- _Excerto_:
+++++

Aposto que mais do que calor, o Minho tem uma paisagem verde e lindíssima que não tem a nada a dever a ninguém.
Obrigado por mostrar ser tendencioso de novo e mostrar falta de conhecimento GRAVE sobre o país onde diz viver!_

Ahahahahahaha Não Belém é verdade eu vivo na verdade na Bielo-Rússia eheehehehehehehe. 
Pois vou o Verão não é so praia??? Certo mas também não vou falar consigo sobre as minhas opções de Lazer e de passeios não me leve mal como é obvio. 

_viver uma vaga de calor fora do normal, deve ser porque precisa urgentemente de rever os seus conhecimentos básicos sobre Meteorologia_.

Fora do Normal????? Prove-me isso ouviu isso onde na TVI?????? Faz muito calor no leste da Europa todos os anos ate lhe já mostrei que Bucareste tem tanto ou mais calor que a capital de distrito mais quente de Portugal Beja não lhe estou a entender!!!!!

 Verões atlanticos no Leste da Europa 

Cumprs


----------



## belem (24 Jul 2009 às 01:41)

Rtrinda disse:


> Costa é muito mais comum que muita gente pensa o Leste sul da Europa ter temperaturas bem mais altas que a maioria das cidade portuguesas é que não tenha duvidas disso.
> Mas eu já falei imensas vezes disso aqui neste forum e ja fui massacrado por dizer essas mesmas constactações e não disse por dizer apresentei graficos e dados normativos.
> Nota: Não falo da Grecia ou da Albania ou da Macedonia. refiro-me a paises como a Bulgaria,Romenia a propria Hungria, Servia, etc,etc,etc
> 
> Cumprs



Ui,ui...

Que tal começar a postar climatogramas ou trabalhos sobre o assunto  em vez de dizer as coisas de cor e salteado?




Rtrinda disse:


> AHAHAHAHAHAHAAHAHHA como disse a Europa de Leste tem verões muito mais atlânticos que Portugal ahahahahaahahah que o Norte de Portugal ahahahahahahaha Bem Belém esta foi de Morte ahahahahahah já há muito tempo que não ouvia uma dessas eheheheheheeheh quer dizer se isto fosse dito por alguém da Televisão eu achava normal agora vindo de si, ok mas tudo bem Belém talvez você esteja a desenvolver uma teoria climatológica revolucionaria que consiste na influencia atlântica no Leste Europeu, julqo que você esta a confundir Precipitação com clima Atlântico o Leste da Europa, não tem influencia nenhuma atlântica ponto. Alias o Verão do clima temperado Oceânico é um Verão de temperaturas sem ser elevadas e com precipitação ao invés o clima continental tem um verão de caris tropical ou seja chuvas trovoadas com temperaturas bem mais elevadas que você imagina, uma dica nunca diga a ninguém género na sua vida social ou profissional que o Verão do Leste da Europa tem um clima mais Atlântico que o território português continental pode haver alguem que se desmanche a rir, olhe para cidades como a cidade do Porto em que quando estavam a 5 dias atras 34º graus em Lisboa o Porto não passava dos 25º ok????? Olhe para os mapas não vou ser eu a mostrar sabe porquê porque já os mostrei. O que disse desculpe-me belém mas não tem lógica nenhuma.

+++++

- _Dados registados_:
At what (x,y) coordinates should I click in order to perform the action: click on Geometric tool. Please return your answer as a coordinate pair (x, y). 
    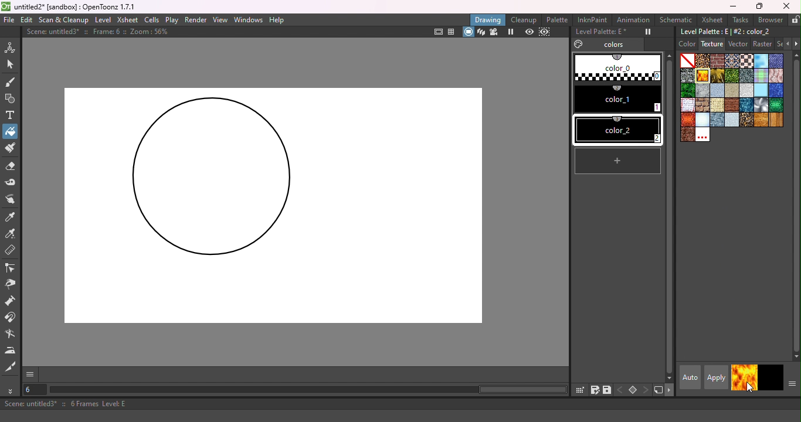
    Looking at the image, I should click on (11, 99).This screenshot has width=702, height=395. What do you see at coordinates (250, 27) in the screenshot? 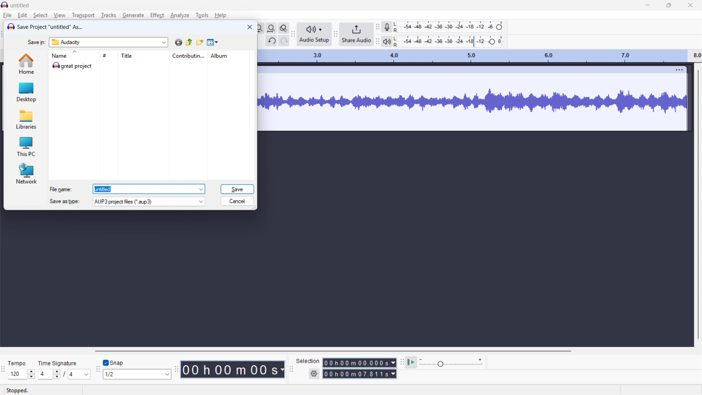
I see `close` at bounding box center [250, 27].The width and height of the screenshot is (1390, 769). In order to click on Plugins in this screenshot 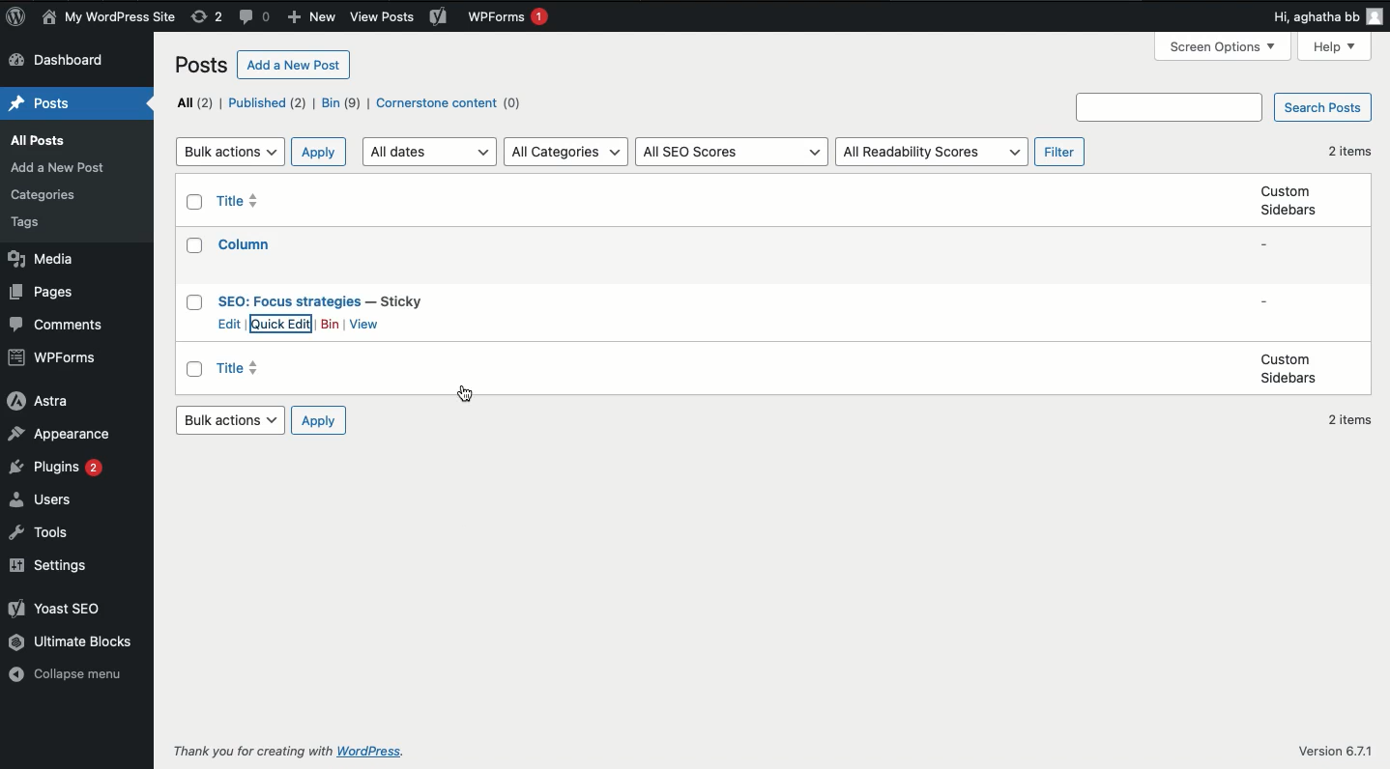, I will do `click(54, 467)`.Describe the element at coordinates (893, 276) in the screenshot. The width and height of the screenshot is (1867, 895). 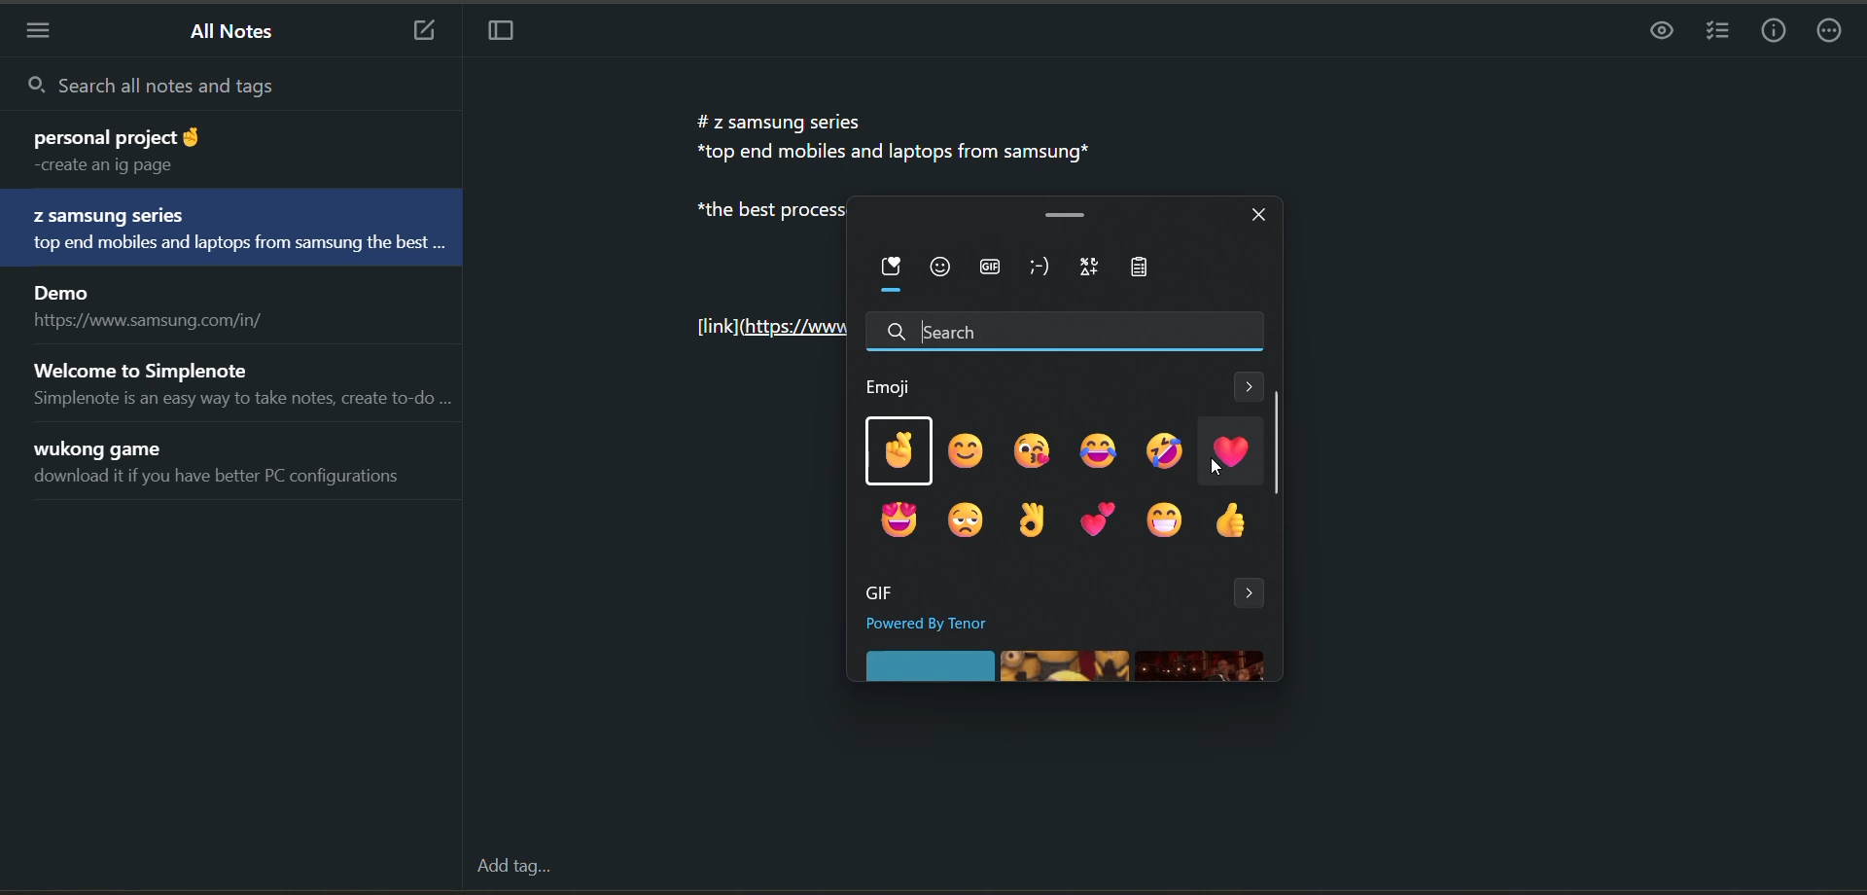
I see `most recently used` at that location.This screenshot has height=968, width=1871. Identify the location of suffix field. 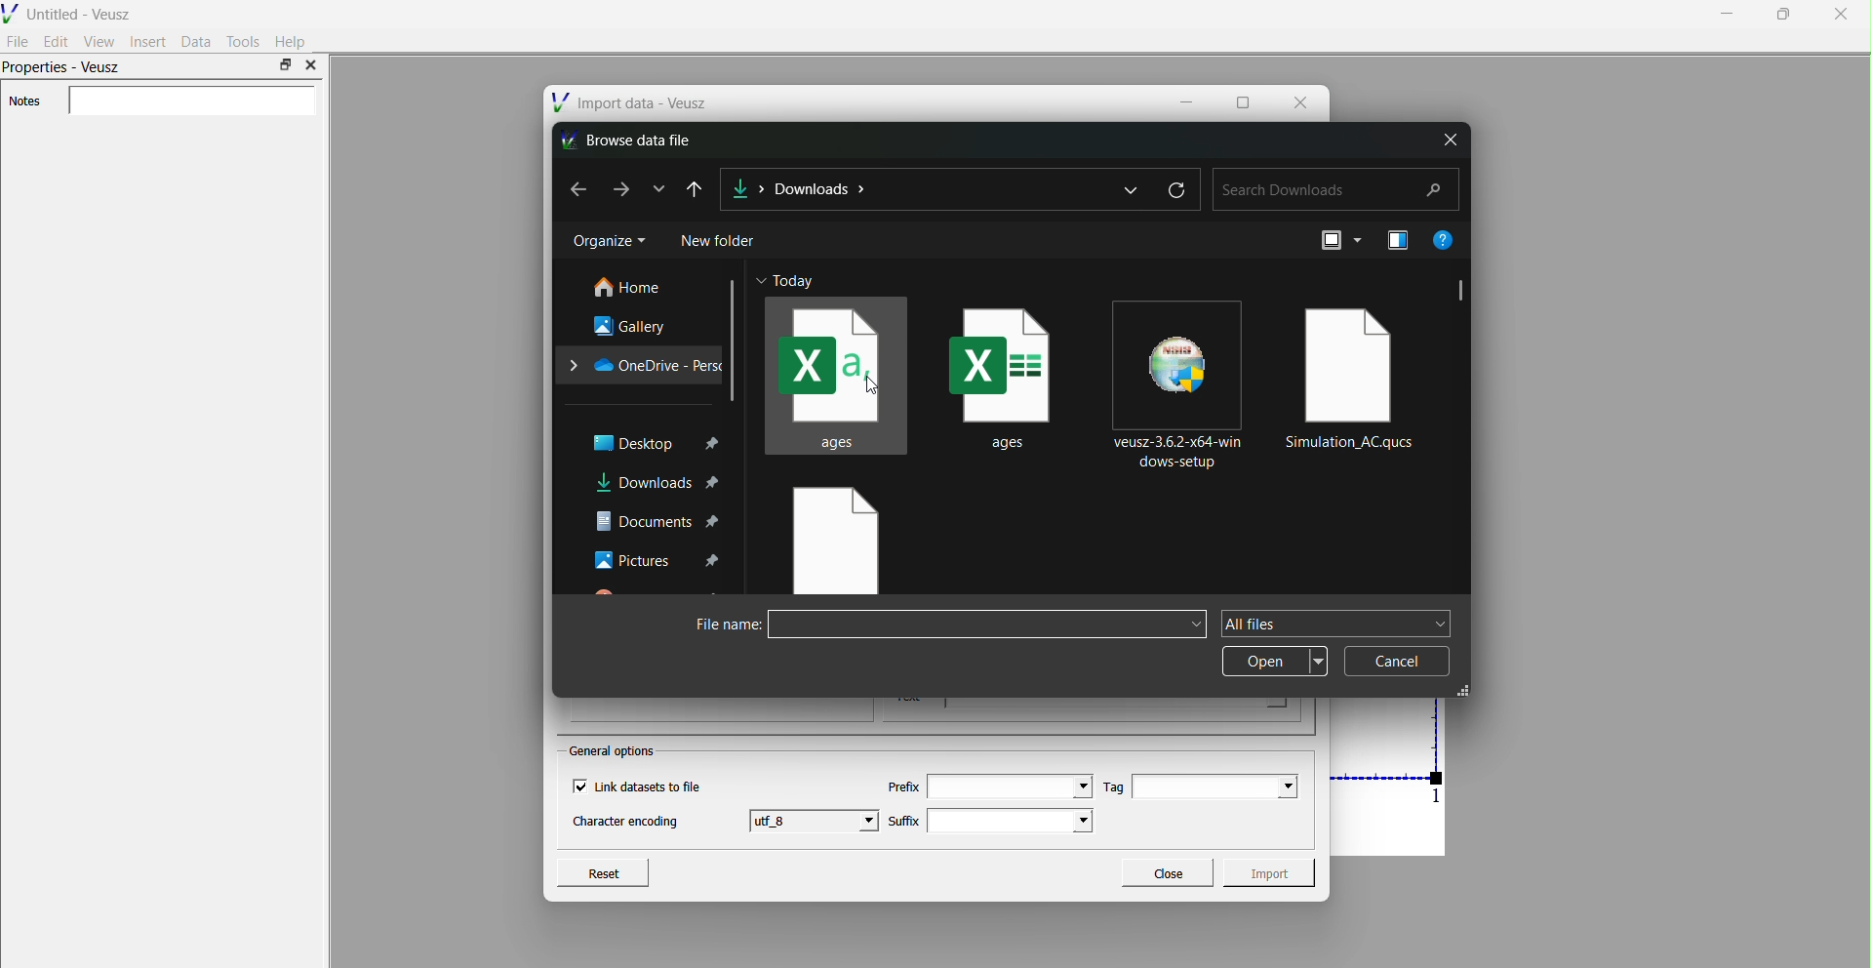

+++++

- _Tarefas_:
(a) Reescreva o excerto desde "Aposto que mais" até "como é obvio.", substituindo "Minho" por "Algarve".
(b) No excerto, que cidade se diz ter tanto ou mais calor que Beja?

- _Soluções_:
(a)
Aposto que mais do que calor, o Algarve tem uma paisagem verde e lindíssima que não tem a nada a dever a ninguém.
Obrigado por mostrar ser tendencioso de novo e mostrar falta de conhecimento GRAVE sobre o país onde diz viver!_

Ahahahahahaha Não Belém é verdade eu vivo na verdade na Bielo-Rússia eheehehehehehehe. 
Pois vou o Verão não é so praia??? Certo mas também não vou falar consigo sobre as minhas opções de Lazer e de passeios não me leve mal como é obvio.

(b) Bucareste.